(PROVIDED DATA):

:::::

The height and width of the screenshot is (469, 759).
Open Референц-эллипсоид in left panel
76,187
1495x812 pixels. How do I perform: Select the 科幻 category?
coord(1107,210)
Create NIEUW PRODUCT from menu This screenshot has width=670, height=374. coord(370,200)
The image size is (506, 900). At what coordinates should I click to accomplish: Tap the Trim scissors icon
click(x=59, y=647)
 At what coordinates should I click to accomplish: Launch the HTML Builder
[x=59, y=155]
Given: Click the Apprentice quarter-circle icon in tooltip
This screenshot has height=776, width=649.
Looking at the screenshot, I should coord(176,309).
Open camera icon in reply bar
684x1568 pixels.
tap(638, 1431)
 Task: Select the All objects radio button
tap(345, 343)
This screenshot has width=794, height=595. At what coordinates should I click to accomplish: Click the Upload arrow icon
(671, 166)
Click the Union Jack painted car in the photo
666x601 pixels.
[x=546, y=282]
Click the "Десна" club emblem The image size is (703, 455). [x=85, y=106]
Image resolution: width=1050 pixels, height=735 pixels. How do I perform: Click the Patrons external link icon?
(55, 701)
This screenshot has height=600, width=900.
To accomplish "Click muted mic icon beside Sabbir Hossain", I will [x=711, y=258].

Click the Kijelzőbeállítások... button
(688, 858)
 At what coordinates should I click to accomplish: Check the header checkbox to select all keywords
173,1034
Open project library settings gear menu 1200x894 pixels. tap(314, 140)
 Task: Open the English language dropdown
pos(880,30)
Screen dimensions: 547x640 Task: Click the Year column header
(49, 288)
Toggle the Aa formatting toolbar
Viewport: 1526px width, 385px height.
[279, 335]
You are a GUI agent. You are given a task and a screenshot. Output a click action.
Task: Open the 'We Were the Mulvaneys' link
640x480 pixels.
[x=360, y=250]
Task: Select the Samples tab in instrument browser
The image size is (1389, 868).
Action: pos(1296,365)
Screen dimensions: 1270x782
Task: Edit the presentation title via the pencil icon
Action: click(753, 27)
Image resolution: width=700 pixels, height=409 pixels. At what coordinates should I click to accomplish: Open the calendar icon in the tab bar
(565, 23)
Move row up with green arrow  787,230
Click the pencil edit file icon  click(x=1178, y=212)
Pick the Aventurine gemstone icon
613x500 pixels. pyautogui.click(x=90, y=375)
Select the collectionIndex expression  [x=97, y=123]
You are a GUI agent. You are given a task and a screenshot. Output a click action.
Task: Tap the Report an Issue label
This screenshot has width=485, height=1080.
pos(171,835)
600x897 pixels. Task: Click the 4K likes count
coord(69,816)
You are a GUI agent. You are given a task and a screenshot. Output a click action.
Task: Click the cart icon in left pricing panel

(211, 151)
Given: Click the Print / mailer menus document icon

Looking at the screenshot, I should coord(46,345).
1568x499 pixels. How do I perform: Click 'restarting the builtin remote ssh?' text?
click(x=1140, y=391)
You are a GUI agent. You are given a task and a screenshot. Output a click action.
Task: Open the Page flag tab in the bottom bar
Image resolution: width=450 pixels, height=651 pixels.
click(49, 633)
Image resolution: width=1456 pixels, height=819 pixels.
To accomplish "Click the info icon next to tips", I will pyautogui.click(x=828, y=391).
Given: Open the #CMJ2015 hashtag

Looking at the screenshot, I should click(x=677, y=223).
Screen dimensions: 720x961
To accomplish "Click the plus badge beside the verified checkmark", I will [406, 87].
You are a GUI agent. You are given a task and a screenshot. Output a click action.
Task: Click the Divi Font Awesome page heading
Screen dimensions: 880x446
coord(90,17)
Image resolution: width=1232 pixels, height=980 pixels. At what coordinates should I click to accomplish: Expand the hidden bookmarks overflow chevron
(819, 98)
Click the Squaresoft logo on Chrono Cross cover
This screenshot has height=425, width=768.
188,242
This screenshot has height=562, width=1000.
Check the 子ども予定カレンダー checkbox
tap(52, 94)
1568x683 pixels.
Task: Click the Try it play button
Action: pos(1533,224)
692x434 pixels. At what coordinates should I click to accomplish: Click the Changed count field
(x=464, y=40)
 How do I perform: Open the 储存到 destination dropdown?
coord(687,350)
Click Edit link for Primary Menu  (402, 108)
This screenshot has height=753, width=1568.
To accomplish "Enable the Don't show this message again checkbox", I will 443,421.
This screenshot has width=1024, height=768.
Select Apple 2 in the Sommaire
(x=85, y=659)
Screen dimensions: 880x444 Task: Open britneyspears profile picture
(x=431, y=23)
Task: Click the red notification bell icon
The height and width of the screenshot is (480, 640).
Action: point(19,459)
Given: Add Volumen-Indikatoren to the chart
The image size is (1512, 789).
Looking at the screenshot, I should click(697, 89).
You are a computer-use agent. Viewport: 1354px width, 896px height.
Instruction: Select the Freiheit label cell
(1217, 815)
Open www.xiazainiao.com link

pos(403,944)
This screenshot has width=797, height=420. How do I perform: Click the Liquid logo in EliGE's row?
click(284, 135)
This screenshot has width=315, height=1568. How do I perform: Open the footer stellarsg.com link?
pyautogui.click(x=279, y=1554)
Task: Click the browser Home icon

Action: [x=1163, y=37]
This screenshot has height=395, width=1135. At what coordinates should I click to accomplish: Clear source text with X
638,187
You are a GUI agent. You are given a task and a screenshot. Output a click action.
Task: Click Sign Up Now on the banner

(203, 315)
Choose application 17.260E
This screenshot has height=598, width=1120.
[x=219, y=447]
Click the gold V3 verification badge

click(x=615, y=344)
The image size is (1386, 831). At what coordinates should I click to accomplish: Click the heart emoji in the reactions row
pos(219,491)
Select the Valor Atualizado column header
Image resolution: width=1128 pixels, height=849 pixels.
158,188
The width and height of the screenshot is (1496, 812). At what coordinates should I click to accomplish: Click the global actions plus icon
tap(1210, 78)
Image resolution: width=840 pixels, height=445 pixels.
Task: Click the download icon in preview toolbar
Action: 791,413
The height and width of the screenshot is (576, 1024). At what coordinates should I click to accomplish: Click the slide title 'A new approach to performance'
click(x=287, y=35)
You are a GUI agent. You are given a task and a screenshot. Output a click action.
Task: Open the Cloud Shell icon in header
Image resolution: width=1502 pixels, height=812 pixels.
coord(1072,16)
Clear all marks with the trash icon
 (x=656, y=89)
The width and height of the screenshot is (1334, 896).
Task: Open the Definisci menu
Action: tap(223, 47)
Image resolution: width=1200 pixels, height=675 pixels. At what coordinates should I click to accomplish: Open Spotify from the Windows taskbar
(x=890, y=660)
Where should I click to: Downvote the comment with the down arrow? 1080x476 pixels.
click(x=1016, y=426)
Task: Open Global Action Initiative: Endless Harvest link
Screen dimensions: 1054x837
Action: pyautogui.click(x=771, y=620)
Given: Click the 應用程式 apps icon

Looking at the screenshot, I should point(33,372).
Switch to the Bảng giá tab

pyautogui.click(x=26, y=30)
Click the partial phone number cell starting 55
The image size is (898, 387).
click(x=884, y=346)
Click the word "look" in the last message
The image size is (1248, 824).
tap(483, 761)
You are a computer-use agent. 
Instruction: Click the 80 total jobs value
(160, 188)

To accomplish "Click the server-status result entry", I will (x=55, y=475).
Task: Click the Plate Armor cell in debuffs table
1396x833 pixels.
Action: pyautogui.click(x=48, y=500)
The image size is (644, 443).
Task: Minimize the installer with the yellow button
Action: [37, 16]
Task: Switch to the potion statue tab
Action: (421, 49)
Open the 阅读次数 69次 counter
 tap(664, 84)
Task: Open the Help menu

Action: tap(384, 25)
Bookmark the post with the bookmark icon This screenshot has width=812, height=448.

:::::

Every line above should be written out again, unchanged.

(OUTPUT FOR THIS EXERCISE):
The height and width of the screenshot is (469, 759).
Open Референц-эллипсоид in left panel
76,187
1495x812 pixels. How do I perform: Select the 科幻 category?
coord(1107,210)
Create NIEUW PRODUCT from menu This screenshot has width=670, height=374. coord(370,200)
The image size is (506, 900). At what coordinates should I click to accomplish: Tap the Trim scissors icon
click(x=59, y=647)
 At what coordinates should I click to accomplish: Launch the HTML Builder
[x=59, y=155]
Given: Click the Apprentice quarter-circle icon in tooltip
This screenshot has height=776, width=649.
Looking at the screenshot, I should coord(176,309).
Open camera icon in reply bar
684x1568 pixels.
tap(638, 1431)
 Task: Select the All objects radio button
tap(345, 343)
This screenshot has width=794, height=595. At what coordinates should I click to accomplish: Click the Upload arrow icon
(671, 166)
Click the Union Jack painted car in the photo
666x601 pixels.
[x=546, y=282]
Click the "Десна" club emblem The image size is (703, 455). [x=85, y=106]
Image resolution: width=1050 pixels, height=735 pixels. How do I perform: Click the Patrons external link icon?
(55, 701)
This screenshot has height=600, width=900.
To accomplish "Click muted mic icon beside Sabbir Hossain", I will [x=711, y=258].

Click the Kijelzőbeállítások... button
(688, 858)
 At what coordinates should I click to accomplish: Check the header checkbox to select all keywords
173,1034
Open project library settings gear menu 1200x894 pixels. tap(314, 140)
 Task: Open the English language dropdown
pos(880,30)
Screen dimensions: 547x640 Task: Click the Year column header
(49, 288)
Toggle the Aa formatting toolbar
Viewport: 1526px width, 385px height.
[279, 335]
You are a GUI agent. You are given a task and a screenshot. Output a click action.
Task: Open the 'We Were the Mulvaneys' link
640x480 pixels.
[x=360, y=250]
Task: Select the Samples tab in instrument browser
The image size is (1389, 868).
Action: pos(1296,365)
Screen dimensions: 1270x782
Task: Edit the presentation title via the pencil icon
Action: click(753, 27)
Image resolution: width=700 pixels, height=409 pixels. At what coordinates should I click to accomplish: Open the calendar icon in the tab bar
(565, 23)
Move row up with green arrow  787,230
Click the pencil edit file icon  click(x=1178, y=212)
Pick the Aventurine gemstone icon
613x500 pixels. pyautogui.click(x=90, y=375)
Select the collectionIndex expression  [x=97, y=123]
You are a GUI agent. You are given a task and a screenshot. Output a click action.
Task: Tap the Report an Issue label
This screenshot has width=485, height=1080.
pos(171,835)
600x897 pixels. Task: Click the 4K likes count
coord(69,816)
You are a GUI agent. You are given a task and a screenshot. Output a click action.
Task: Click the cart icon in left pricing panel

(211, 151)
Given: Click the Print / mailer menus document icon

Looking at the screenshot, I should coord(46,345).
1568x499 pixels. How do I perform: Click 'restarting the builtin remote ssh?' text?
click(x=1140, y=391)
You are a GUI agent. You are given a task and a screenshot. Output a click action.
Task: Open the Page flag tab in the bottom bar
Image resolution: width=450 pixels, height=651 pixels.
click(49, 633)
Image resolution: width=1456 pixels, height=819 pixels.
To accomplish "Click the info icon next to tips", I will pyautogui.click(x=828, y=391).
Given: Open the #CMJ2015 hashtag

Looking at the screenshot, I should click(x=677, y=223).
Screen dimensions: 720x961
To accomplish "Click the plus badge beside the verified checkmark", I will [406, 87].
You are a GUI agent. You are given a task and a screenshot. Output a click action.
Task: Click the Divi Font Awesome page heading
Screen dimensions: 880x446
coord(90,17)
Image resolution: width=1232 pixels, height=980 pixels. At what coordinates should I click to accomplish: Expand the hidden bookmarks overflow chevron
(819, 98)
Click the Squaresoft logo on Chrono Cross cover
This screenshot has height=425, width=768.
188,242
This screenshot has height=562, width=1000.
Check the 子ども予定カレンダー checkbox
tap(52, 94)
1568x683 pixels.
Task: Click the Try it play button
Action: pos(1533,224)
692x434 pixels. At what coordinates should I click to accomplish: Click the Changed count field
(x=464, y=40)
 How do I perform: Open the 储存到 destination dropdown?
coord(687,350)
Click Edit link for Primary Menu  (402, 108)
This screenshot has height=753, width=1568.
To accomplish "Enable the Don't show this message again checkbox", I will 443,421.
This screenshot has width=1024, height=768.
Select Apple 2 in the Sommaire
(x=85, y=659)
Screen dimensions: 880x444 Task: Open britneyspears profile picture
(x=431, y=23)
Task: Click the red notification bell icon
The height and width of the screenshot is (480, 640).
Action: point(19,459)
Given: Add Volumen-Indikatoren to the chart
The image size is (1512, 789).
Looking at the screenshot, I should click(697, 89).
You are a computer-use agent. Viewport: 1354px width, 896px height.
Instruction: Select the Freiheit label cell
(1217, 815)
Open www.xiazainiao.com link

pos(403,944)
This screenshot has width=797, height=420. How do I perform: Click the Liquid logo in EliGE's row?
click(284, 135)
This screenshot has width=315, height=1568. How do I perform: Open the footer stellarsg.com link?
pyautogui.click(x=279, y=1554)
Task: Click the browser Home icon

Action: [x=1163, y=37]
This screenshot has height=395, width=1135. At what coordinates should I click to accomplish: Clear source text with X
638,187
You are a GUI agent. You are given a task and a screenshot. Output a click action.
Task: Click Sign Up Now on the banner

(203, 315)
Choose application 17.260E
This screenshot has height=598, width=1120.
[x=219, y=447]
Click the gold V3 verification badge

click(x=615, y=344)
The image size is (1386, 831). At what coordinates should I click to accomplish: Click the heart emoji in the reactions row
pos(219,491)
Select the Valor Atualizado column header
Image resolution: width=1128 pixels, height=849 pixels.
158,188
The width and height of the screenshot is (1496, 812). At what coordinates should I click to accomplish: Click the global actions plus icon
tap(1210, 78)
Image resolution: width=840 pixels, height=445 pixels.
Task: Click the download icon in preview toolbar
Action: 791,413
The height and width of the screenshot is (576, 1024). At what coordinates should I click to accomplish: Click the slide title 'A new approach to performance'
click(x=287, y=35)
You are a GUI agent. You are given a task and a screenshot. Output a click action.
Task: Open the Cloud Shell icon in header
Image resolution: width=1502 pixels, height=812 pixels.
coord(1072,16)
Clear all marks with the trash icon
 (x=656, y=89)
The width and height of the screenshot is (1334, 896).
Task: Open the Definisci menu
Action: tap(223, 47)
Image resolution: width=1200 pixels, height=675 pixels. At what coordinates should I click to accomplish: Open Spotify from the Windows taskbar
(x=890, y=660)
Where should I click to: Downvote the comment with the down arrow? 1080x476 pixels.
click(x=1016, y=426)
Task: Open Global Action Initiative: Endless Harvest link
Screen dimensions: 1054x837
Action: pyautogui.click(x=771, y=620)
Given: Click the 應用程式 apps icon

Looking at the screenshot, I should point(33,372).
Switch to the Bảng giá tab

pyautogui.click(x=26, y=30)
Click the partial phone number cell starting 55
The image size is (898, 387).
click(x=884, y=346)
Click the word "look" in the last message
The image size is (1248, 824).
tap(483, 761)
You are a computer-use agent. 
Instruction: Click the 80 total jobs value
(160, 188)

To accomplish "Click the server-status result entry", I will (x=55, y=475).
Task: Click the Plate Armor cell in debuffs table
1396x833 pixels.
Action: pyautogui.click(x=48, y=500)
The image size is (644, 443).
Task: Minimize the installer with the yellow button
Action: [37, 16]
Task: Switch to the potion statue tab
Action: (421, 49)
Open the 阅读次数 69次 counter
 tap(664, 84)
Task: Open the Help menu

Action: tap(384, 25)
Bookmark the post with the bookmark icon This screenshot has width=812, height=448.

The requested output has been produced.